SlidingGlassDoor.jpg

The SLIDING GLASS DOOR

Colonus Publishing, 2011

Paperback, 68 Pages

Order Here

With an irresistibly zany and vaudevillian energy, these poems begin in an anecdotal mode fully suited to recounting a 2,523 banjo hootenanny or a party at which the host serves 800 scrambled eggs—enough to fill a plate the size of a hot tub. That mode gains depth and resonance, turning toward the elegiac, the poignantly surreal. In one poem, the speaker alternately smears and cleans a sliding glass door until he can look through it and see the “… animals on the edges of time, performing / the rituals from which they were born.” Each of Scott Poole’s artfully colloquial poems visits the “…. places / we never thought / we could go for love / or the loss of it.”

Paulann Petersen, Oregon Poet Laureate
Author of The Voluptuary, Blood-Silk, and The Wild Awake.

Shelving

I bought some shelving the other day
and installed it in my garage. I lined it
with blow up rafts, paint cans,
gardening tools, a car battery
some foam coolers, some basketballs,
a few cheap red toolboxes,
and on the wall next to it
a poster of a woman in a bikini
holding a cordless power drill.

Why stop there?
I put some shelving up in my car.
I took out the back seat and built a small library.
Every book was about walking
down the street.
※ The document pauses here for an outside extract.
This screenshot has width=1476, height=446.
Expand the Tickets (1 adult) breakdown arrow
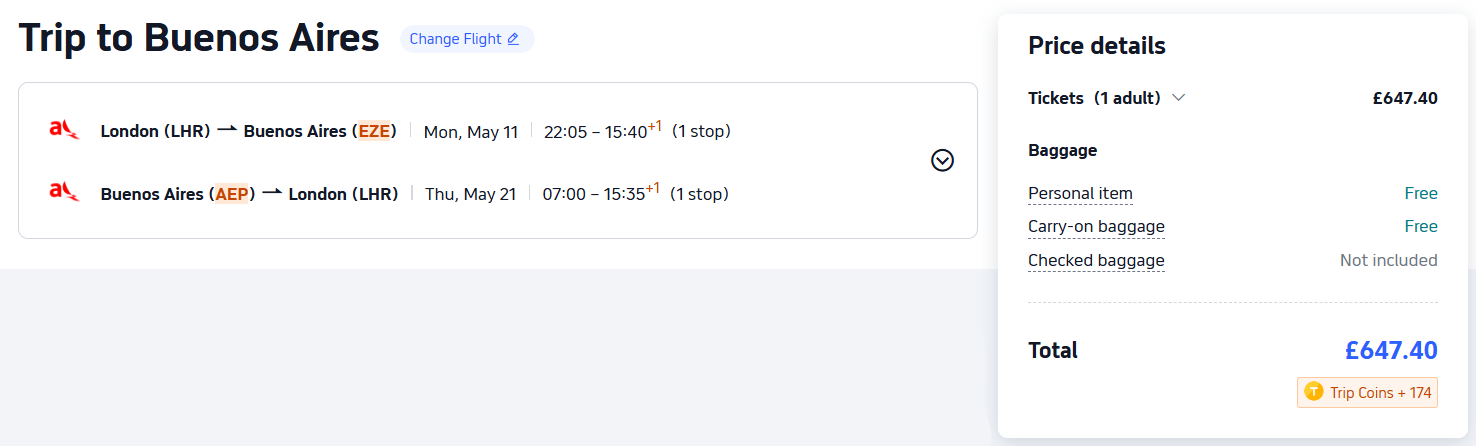point(1179,98)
If I felt attuned
to my fellow pedestrians,
I would throw a book at them as I drove by.
Of course, it amazed them --
I always had the right book for the occasion.

I was so excited.
I built shelving onto myself.
People would store parts of their lives on me.
However, it was difficult to move around
with the burden of history, keeping track
yet still moving on.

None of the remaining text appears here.